Hal tersebut diungkapkan Kajari Jembrana Pipiet Suryo Priarto Wibowo usai pemusnahan barang bukti dari perkara tindak pidana yang sudah berkekuatan hukum tetap di Kejari Jembrana, Rabu (10/2). Menurutnya, penyalahgunaan narkoba di Jembrana harus menjadi perhatian semua pihak karena dampaknya bisa merusak generasi muda.
“Narkoba bisa meracuni, sehingga harus diputus mata rantai peredarannya agar generasi muda Jembrana tidak ada yang menyalahgunakan narkoba,” jelasnya.
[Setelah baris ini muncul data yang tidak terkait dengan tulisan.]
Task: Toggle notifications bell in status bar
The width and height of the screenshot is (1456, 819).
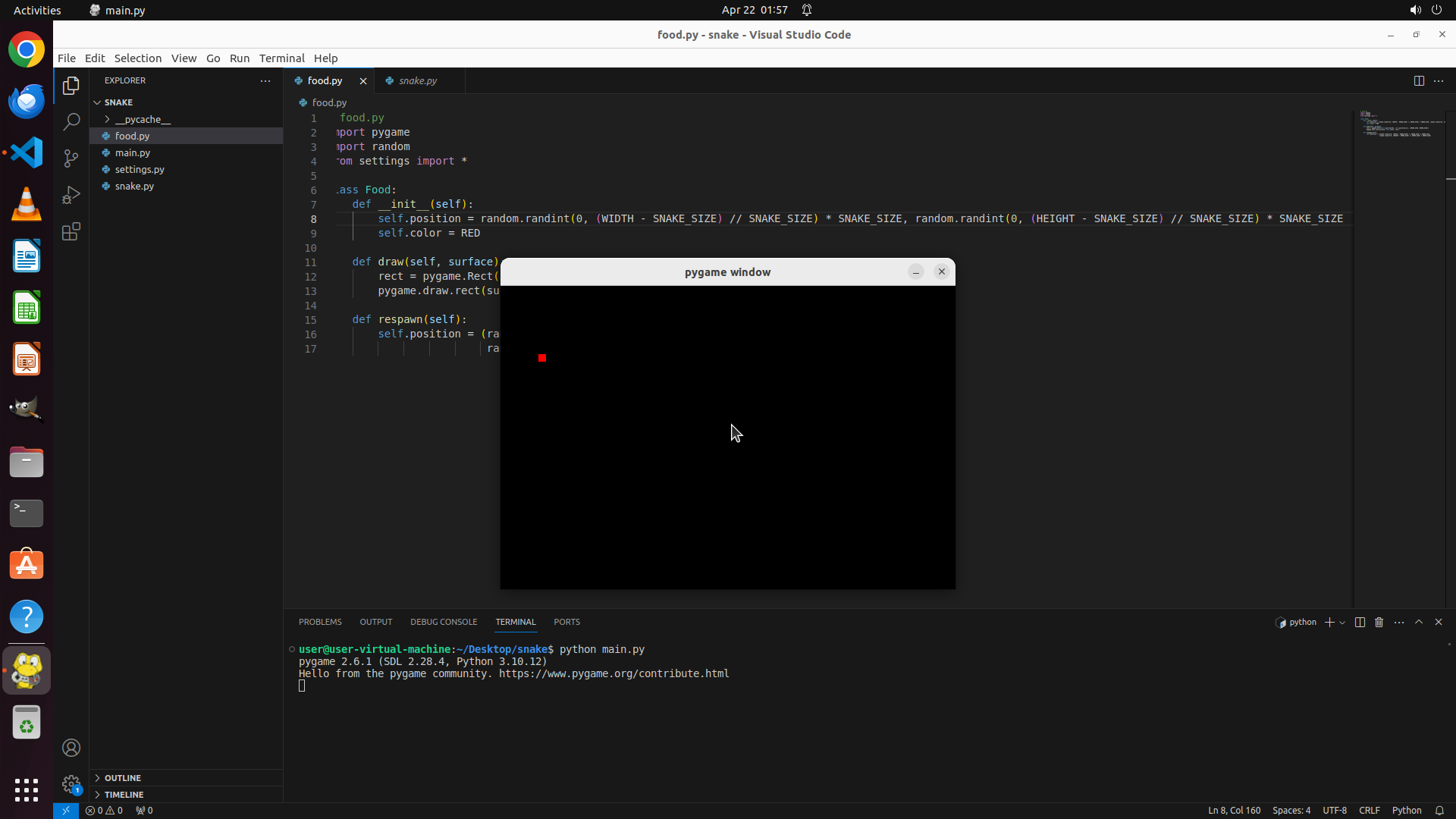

Kajari menjelaskan bahwa jumlah barang bukti narkoba yang disita untuk dimusnahkan cukup fantastis. Di antaranya barang bukti ganja kering mencapai hampir 100 kilogram yakni seberat 95.474 gram netto atau hampir 1 kwintal. Selain itu juga dimusnahkan sabu-sabu 3,68 gram bruto atau 3,40 gram netto dan pil koplo sebanyak 167 butir.
Berdasarkan data dari Seksi Pidana Umum Kejari Jembrana, jumlah kasus narkoba dari tahun 2019 hingga 2020 mengalami peningkatan drastis. Pada tahun 2019, perkara narkoba yang sudah berkekuatan hukum tetap sebanyak 12 kasus, pada tahun 2020 naik hingga dua kali lipat menjadi 26 kasus.
Mengenai kasus ganja seberat 95,4 kilogram, empat terpidana sudah divonis Mahkamah Agung (MA). Putusan kasasi terhadap Rikardo Nainggolan sesuai dengan putusan banding, yakni pidana penjara selama 12 tahun pidana penjara dan denda Rp 1 miliar subsider 3 bulan. Putusan banding tersebut dua tahun lebih berat dari putusan tingkat pertama di PN Negara.
Dua terdakwa dalam satu berkas Herman Pelani dan Umar Saleh Siregar, pada putusan banding naik dua tahun menjadi 17 tahun penjara denda Rp 10 miliar, subsider 3 bulan. Putusan tersebut naik dua tahun dari putusan pengadilan tingkat pertama dengan pidana penjara 15 tahun dengan pidana denda Rp 10,7 miliar, subsider pidana penjara 3 bulan.
Sedangkan putusan terhadap Faisal Ahmad Rangkuti, awalnya pengadilan tinggi menjatuhkan vonis 20 tahun pidana penjara dan denda Rp 1 miliar subsider 3 bulan. Putusan tingkat kasasi justru turun menjadi 18 tahun pidana penjara, denda Rp 1 miliar dengan subsider 3 bulan. Putusan kasasi tersebut, sama dengan putusan tingkat pertama di PN Negara.